(Input data Opens)

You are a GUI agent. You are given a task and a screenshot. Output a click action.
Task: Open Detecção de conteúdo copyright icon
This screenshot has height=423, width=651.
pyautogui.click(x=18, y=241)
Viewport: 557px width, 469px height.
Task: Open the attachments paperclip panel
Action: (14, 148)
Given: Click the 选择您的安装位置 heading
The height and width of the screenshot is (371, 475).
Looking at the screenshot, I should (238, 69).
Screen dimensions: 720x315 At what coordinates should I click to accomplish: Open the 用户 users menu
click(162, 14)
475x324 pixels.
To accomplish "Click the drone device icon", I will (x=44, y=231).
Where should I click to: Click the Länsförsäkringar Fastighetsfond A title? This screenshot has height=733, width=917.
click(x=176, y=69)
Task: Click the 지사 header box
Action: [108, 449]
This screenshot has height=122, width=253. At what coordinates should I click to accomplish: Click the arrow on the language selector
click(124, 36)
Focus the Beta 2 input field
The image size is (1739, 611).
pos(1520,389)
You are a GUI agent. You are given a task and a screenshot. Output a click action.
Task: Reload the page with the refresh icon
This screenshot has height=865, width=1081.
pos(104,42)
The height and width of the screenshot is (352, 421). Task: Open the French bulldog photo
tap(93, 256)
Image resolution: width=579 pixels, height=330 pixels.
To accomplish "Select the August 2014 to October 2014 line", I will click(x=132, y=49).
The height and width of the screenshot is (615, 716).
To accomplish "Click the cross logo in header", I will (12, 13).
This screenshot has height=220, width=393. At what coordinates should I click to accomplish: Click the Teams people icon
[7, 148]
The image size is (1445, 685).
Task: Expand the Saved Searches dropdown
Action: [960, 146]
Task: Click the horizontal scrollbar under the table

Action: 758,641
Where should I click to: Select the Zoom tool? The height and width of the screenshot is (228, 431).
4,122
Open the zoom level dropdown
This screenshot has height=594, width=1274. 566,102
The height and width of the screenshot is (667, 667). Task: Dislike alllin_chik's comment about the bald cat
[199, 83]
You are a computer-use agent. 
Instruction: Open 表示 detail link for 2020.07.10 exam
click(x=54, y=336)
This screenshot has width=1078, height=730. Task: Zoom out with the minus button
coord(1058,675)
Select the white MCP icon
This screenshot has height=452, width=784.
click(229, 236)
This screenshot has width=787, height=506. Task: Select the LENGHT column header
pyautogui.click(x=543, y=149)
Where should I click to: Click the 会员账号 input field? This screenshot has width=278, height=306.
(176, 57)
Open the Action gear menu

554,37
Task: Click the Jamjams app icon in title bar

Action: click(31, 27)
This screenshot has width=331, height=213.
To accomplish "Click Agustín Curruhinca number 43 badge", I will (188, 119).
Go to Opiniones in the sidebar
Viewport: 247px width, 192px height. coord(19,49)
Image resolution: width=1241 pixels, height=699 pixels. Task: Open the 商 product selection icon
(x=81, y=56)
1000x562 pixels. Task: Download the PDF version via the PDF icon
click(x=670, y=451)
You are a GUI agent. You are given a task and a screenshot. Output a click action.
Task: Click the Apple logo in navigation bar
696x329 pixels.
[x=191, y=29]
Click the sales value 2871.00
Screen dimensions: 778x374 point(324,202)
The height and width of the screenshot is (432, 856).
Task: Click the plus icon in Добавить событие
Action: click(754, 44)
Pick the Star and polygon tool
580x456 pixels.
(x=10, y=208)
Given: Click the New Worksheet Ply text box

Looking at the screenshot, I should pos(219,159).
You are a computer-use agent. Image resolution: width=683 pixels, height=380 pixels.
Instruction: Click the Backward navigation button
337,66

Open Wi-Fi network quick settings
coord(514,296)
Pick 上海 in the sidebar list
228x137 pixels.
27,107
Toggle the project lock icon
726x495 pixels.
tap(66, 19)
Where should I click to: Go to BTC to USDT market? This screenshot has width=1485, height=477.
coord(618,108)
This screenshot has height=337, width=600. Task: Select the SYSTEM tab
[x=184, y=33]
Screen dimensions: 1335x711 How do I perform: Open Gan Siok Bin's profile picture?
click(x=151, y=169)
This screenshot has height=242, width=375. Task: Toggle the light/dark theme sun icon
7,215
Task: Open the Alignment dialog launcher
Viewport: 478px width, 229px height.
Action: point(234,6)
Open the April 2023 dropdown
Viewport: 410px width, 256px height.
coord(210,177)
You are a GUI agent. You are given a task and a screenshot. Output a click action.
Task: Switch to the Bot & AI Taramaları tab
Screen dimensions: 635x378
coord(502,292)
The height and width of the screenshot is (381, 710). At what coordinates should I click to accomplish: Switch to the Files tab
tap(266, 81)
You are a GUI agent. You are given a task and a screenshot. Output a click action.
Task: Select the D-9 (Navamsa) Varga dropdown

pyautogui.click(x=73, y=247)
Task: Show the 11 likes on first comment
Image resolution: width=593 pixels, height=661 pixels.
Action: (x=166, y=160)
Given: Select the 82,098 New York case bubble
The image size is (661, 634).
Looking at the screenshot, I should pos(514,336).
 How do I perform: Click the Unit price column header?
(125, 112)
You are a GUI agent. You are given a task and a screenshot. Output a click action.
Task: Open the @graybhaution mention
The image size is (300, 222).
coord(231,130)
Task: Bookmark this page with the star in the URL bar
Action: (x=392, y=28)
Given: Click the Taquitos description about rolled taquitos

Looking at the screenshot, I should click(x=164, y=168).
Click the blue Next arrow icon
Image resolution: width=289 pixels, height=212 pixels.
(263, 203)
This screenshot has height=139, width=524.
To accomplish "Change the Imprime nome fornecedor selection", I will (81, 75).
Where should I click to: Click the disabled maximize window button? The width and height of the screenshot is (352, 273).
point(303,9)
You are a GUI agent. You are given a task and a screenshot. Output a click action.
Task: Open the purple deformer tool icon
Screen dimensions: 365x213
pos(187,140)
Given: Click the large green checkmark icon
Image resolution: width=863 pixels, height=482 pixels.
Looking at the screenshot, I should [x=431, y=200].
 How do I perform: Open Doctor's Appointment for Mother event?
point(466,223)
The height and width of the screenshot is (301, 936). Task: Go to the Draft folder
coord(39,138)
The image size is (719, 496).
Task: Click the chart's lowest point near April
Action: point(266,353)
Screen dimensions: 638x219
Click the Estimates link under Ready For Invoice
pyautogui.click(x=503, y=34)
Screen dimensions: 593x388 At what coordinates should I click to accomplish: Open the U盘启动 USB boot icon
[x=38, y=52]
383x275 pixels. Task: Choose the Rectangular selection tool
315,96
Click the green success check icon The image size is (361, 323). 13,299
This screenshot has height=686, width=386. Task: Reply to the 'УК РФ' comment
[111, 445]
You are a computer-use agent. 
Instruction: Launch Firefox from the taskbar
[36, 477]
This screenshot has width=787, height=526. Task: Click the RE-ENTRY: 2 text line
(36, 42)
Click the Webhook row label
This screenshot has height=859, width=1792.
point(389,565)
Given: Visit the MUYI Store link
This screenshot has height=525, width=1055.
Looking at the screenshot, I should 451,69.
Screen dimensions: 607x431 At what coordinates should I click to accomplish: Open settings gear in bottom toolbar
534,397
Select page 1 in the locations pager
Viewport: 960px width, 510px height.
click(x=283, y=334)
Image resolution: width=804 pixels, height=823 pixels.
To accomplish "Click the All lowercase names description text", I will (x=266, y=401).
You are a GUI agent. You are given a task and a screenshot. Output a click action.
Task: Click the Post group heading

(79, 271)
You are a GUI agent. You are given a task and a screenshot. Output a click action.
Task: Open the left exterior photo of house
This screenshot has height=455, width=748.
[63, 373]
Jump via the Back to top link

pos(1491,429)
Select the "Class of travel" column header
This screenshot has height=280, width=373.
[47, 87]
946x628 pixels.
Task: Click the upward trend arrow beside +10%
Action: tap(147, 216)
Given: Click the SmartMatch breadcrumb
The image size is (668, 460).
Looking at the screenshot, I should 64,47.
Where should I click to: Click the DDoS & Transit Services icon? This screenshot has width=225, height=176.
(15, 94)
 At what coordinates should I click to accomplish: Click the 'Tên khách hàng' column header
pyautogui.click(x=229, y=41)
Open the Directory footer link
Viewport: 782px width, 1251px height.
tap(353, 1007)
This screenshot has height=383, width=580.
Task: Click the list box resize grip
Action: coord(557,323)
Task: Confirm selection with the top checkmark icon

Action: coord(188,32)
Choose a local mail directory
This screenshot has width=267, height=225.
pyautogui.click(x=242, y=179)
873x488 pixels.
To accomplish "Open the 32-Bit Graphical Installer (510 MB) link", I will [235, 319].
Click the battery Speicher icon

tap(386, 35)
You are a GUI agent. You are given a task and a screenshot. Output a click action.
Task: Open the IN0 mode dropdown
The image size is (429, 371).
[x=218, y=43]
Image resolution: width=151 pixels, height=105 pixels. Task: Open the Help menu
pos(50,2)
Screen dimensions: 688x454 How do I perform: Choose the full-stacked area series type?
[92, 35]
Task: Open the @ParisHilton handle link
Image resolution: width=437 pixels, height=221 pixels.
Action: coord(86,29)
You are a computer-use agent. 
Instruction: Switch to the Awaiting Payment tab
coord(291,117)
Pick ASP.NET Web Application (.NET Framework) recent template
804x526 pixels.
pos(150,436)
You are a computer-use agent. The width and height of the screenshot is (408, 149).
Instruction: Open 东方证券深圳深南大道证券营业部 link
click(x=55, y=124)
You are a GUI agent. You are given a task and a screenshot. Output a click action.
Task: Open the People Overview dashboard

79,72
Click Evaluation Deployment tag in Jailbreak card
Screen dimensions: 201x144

(Input data Closes)

Work instruction:
Please copy every line from the entries that includes the word "logo".

Task output:
To accomplish "Click the cross logo in header", I will (12, 13).
Task: Click the Apple logo in navigation bar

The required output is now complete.